This is a high throughput, command-line GC-MS analysis pipeline. It is built on top of a modified version of the PyMS python library (http://bmcbioinformatics.biomedcentral.com/articles/10.1186/1471-2105-13-115)
This pipeline makes it easy to analyse a large set of GC-MS runs. The input is a directory full of runs (in CDF or JDX format), and the output is a matrix of peaks aligned across all your samples, including their retention times, TIC areas, and mini mass spec per called peak. You can tweak the way peaks are called, filtered and aligned with a whole range of parameters. The key thing, though, is that this pipeline makes it VERY easy to quantitate a lot of peaks across a lot of samples with minimal fuss. It is especially useful for population-level analyses where relative peak size or presence matters most, rather than extremely accurate peak identification and quantitation.
version: 0.0.2:
- Python 2.7
- matplotlib python package
- netCDF
pycdf 0.6-3 python package (this will only work on Linux)- NetCDF4 (see http://unidata.github.io/netcdf4-python/)
- scipy.ndimage python package
- openpyxl python package
(see PyMS_UserGuide.pdf for dependencies installation instructions).
The PyMS lib in this repository (/pyms) should be used instead of the original PyMS python library, as it has a few extra features and bug fixes.
usage: python easyGC.py [command] [options]

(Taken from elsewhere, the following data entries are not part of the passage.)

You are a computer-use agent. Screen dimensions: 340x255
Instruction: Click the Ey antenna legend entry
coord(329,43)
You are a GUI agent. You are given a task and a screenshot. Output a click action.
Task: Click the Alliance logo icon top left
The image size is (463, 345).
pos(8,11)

The general way to use easyGC is to do a two stage analysis:
- Call peaks and their areas in each sample using 'easyGC peakcall'
- Align all peaks across samples using 'easyGC align'
If you are unhappy with the alignment you simply re-run the align command with tweaked params.
peakcall
run the peak caller on a directory of GC-MS files. This will produce a .expr file output for each GC-MS run which is a binary format of called peaks and mass specs. The .expr files are used later by the aligner.

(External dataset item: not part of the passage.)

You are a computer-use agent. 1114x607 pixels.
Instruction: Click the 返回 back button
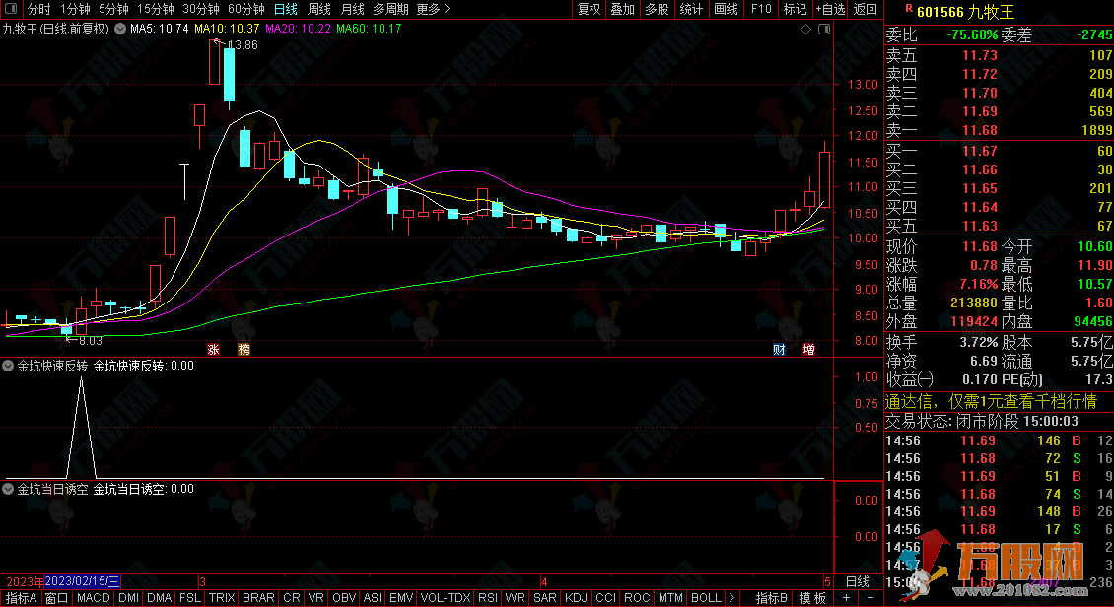(x=865, y=9)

usage: easyGC peakcall [-h] -i INDIR -f FTYPE [-TS TRIMSTART] [-TE TRIMEND]
[-W WINDOW] [-S SCANS] [-N MINIONS] [-R MININTENSITY]
[-M NOISEMULT] [-I TOPIONS]
optional arguments:
-h, --help show this help message and exit
-i INDIR, --indir INDIR
directory containing your GC-MS files to be processed
(default: None)
-f FTYPE, --ftype FTYPE
CDF or JDX. This is the type of input GC-MS files you
have. CDF is not supported on Windows (default: None)
-TS TRIMSTART, --trimstart TRIMSTART
time in minutes (X.XX) in the chromatogram from where
the analysis should begin. Helps to cut out junk at
the start (default: 0.0)
-TE TRIMEND, --trimend TRIMEND
time in minutes (X.XX) in the chromatogram where the
analysis should end. Helps to cut out junk at the end
(default: 20.0)
-W WINDOW, --window WINDOW
peak calling: width (in scans) of window over which
local ion maxima are detected. Should be similar to
the width off your peaks. (default: 9)
-S SCANS, --scans SCANS
peak calling: distance (in scans) at which locally
apexing ions can be combined into one peak (default:
3)
-N MINIONS, --minions MINIONS
peak calling: min number of apexing ions with
intensity above a threshold required for a peak to be
called. Higher = less peaks called (default: 4)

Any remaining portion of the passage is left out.